▸ **Set task**
Filter the rows below, keeping every row that contains the string "dimensions" and copying each match in full. Matching is case-sensitive.

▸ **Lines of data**
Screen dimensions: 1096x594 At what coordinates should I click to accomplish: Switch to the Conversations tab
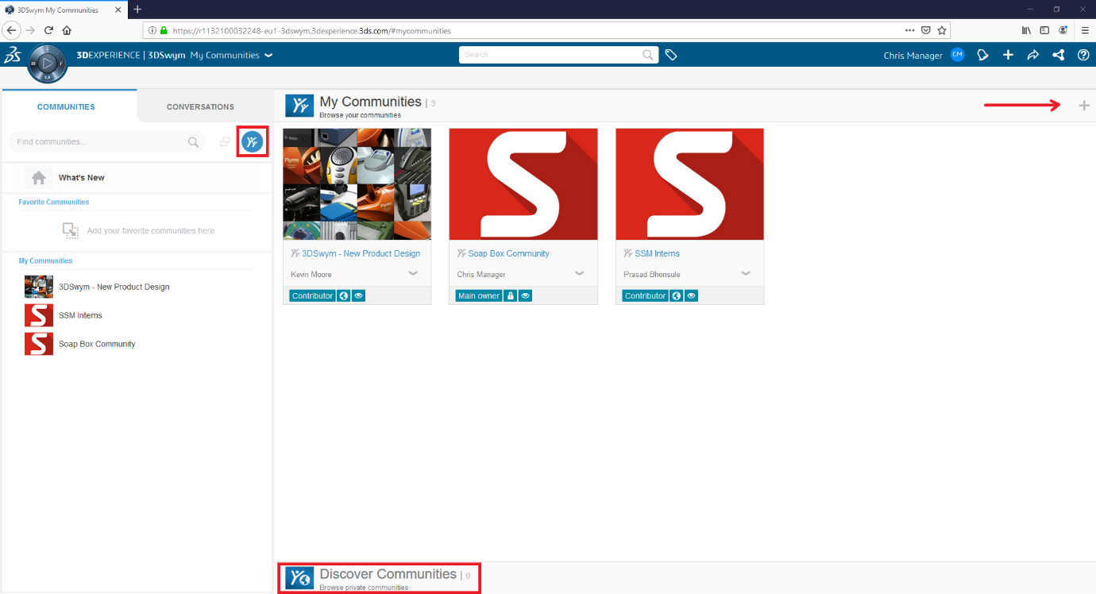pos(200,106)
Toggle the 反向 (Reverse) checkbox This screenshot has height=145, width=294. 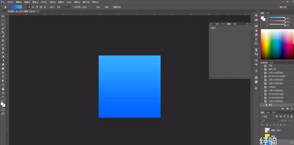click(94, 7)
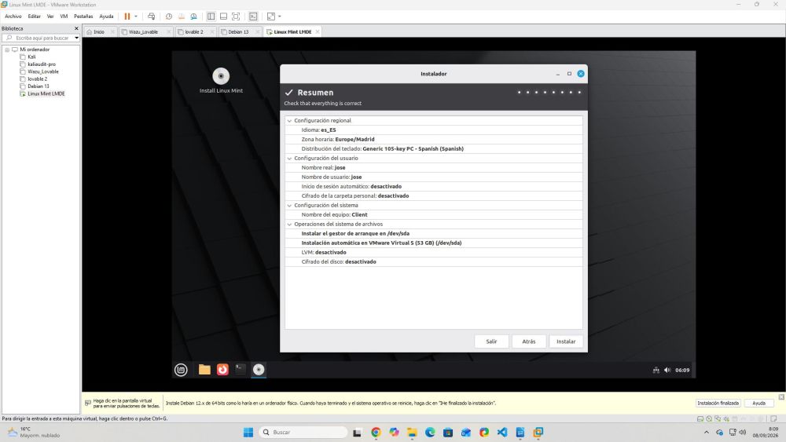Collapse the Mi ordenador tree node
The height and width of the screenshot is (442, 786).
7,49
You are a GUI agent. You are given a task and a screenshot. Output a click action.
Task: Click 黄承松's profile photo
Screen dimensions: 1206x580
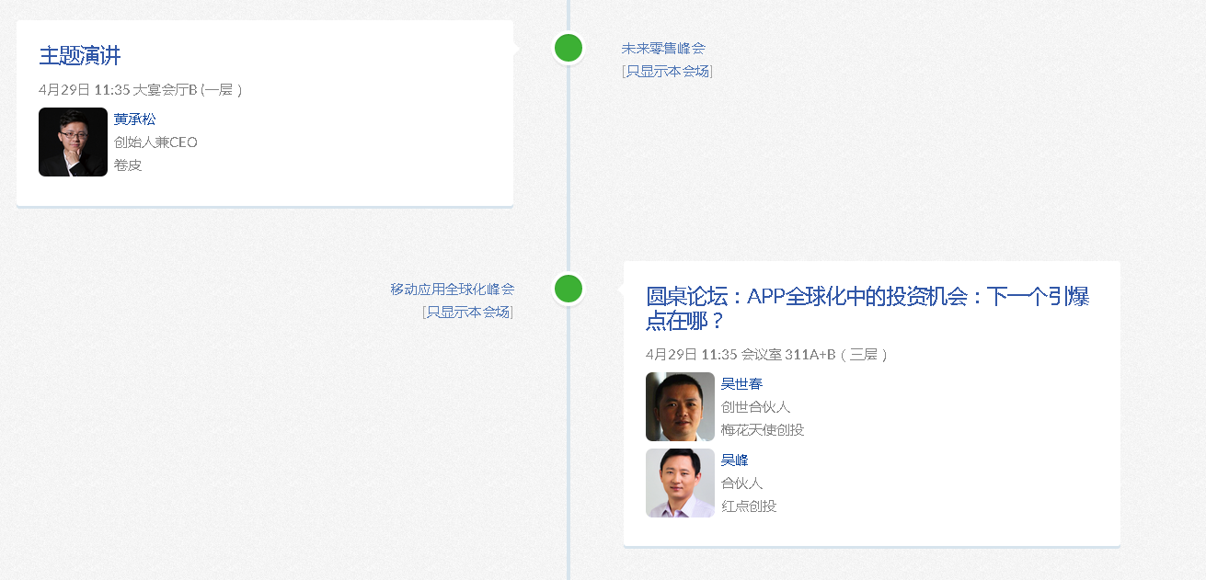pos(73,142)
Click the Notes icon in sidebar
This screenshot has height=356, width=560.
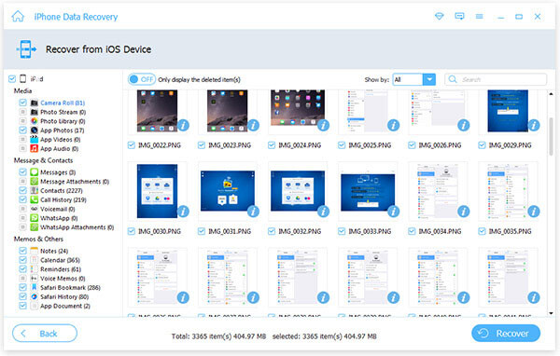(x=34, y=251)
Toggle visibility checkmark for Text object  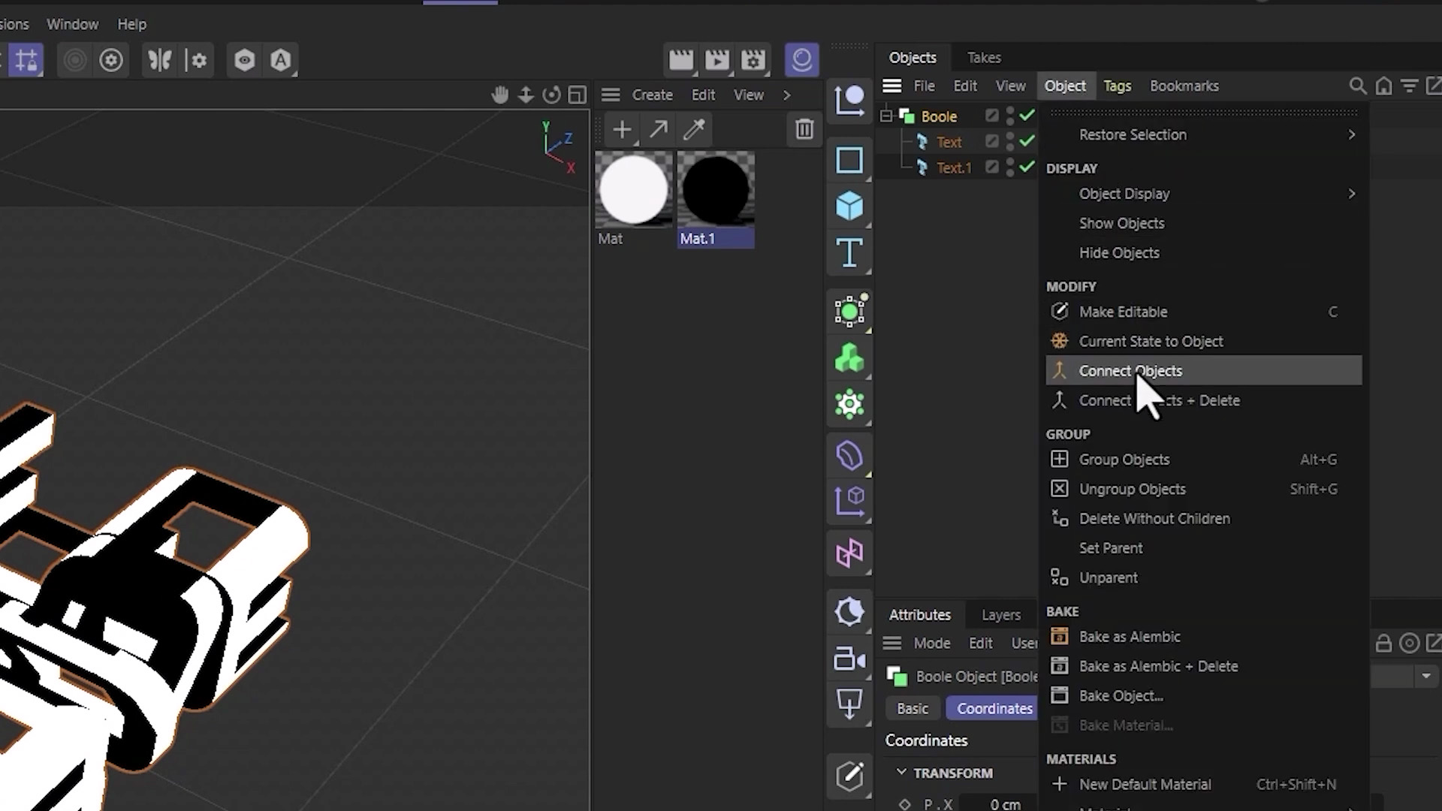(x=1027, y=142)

▸ **Exercise output**
Screen dimensions: 1096x594 At what coordinates should I click to accomplish: Switch to the Conversations tab
Screen dimensions: 1206x580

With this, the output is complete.